■ **Exercise requirements**
A verbatim reproduction of the lines below, from the line containing "The height and" through the line containing "Open edit pencil for Mobile app 2", both ends included, is the whole required output.

■ **Material shown**
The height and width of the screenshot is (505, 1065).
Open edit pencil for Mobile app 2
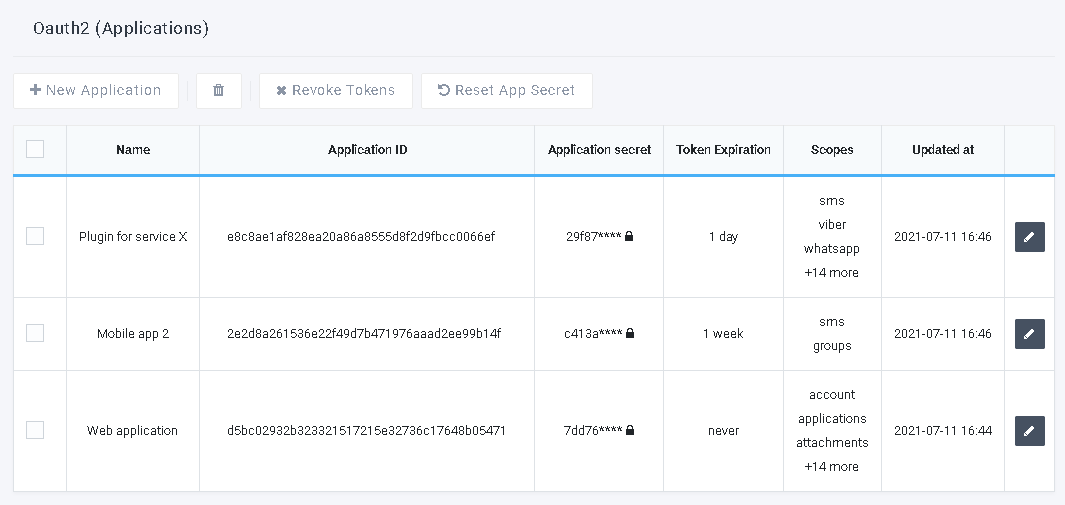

==

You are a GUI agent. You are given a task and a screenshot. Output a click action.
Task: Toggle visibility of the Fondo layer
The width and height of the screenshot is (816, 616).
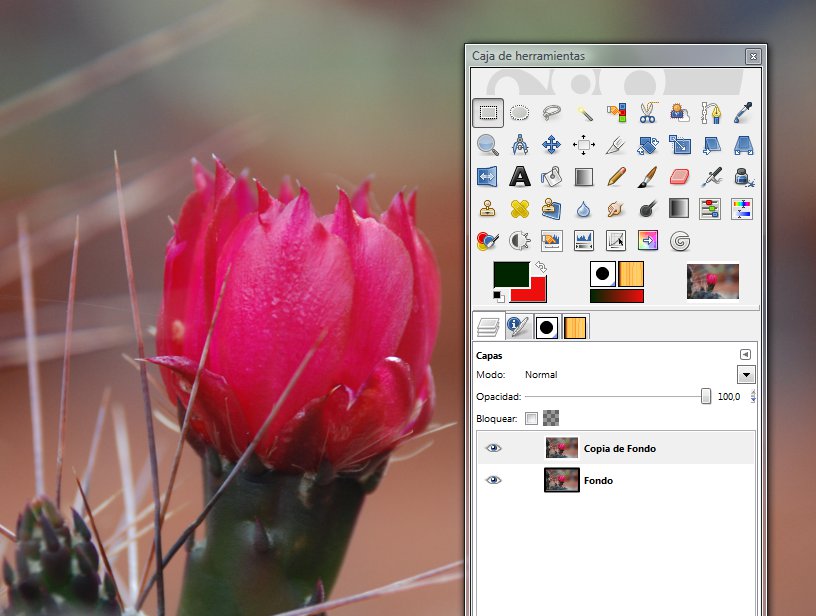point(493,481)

* * *

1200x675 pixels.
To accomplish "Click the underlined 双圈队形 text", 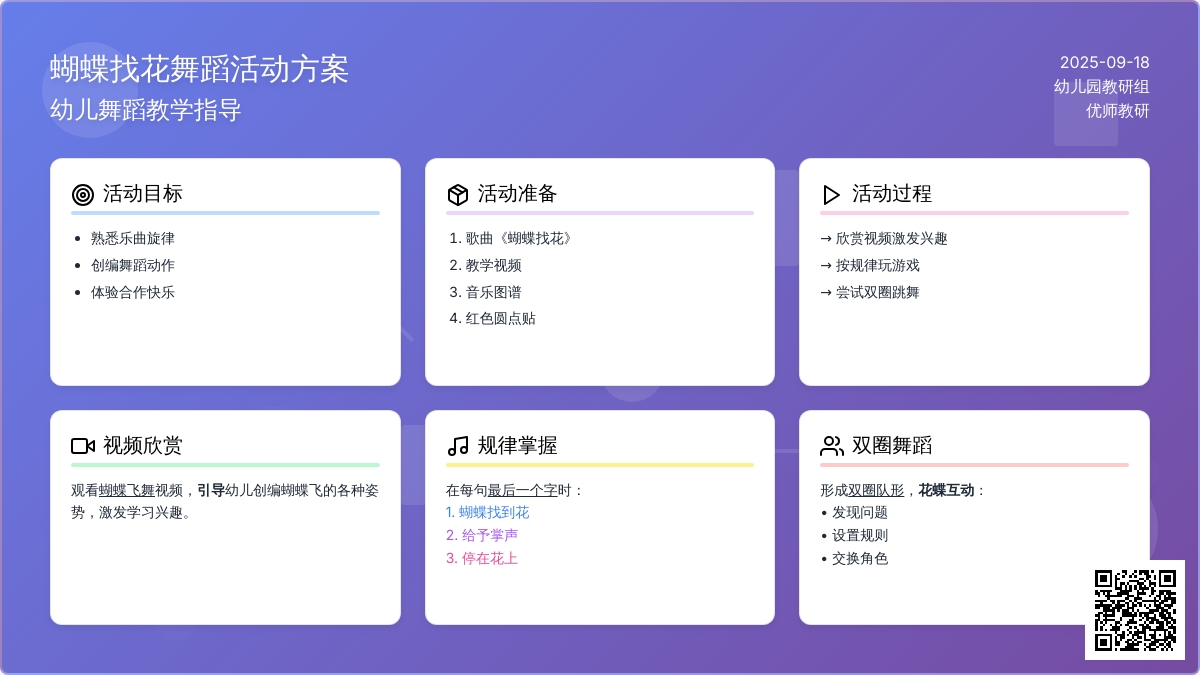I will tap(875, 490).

■ **Written reply**
The height and width of the screenshot is (505, 1065).
Open edit pencil for Mobile app 2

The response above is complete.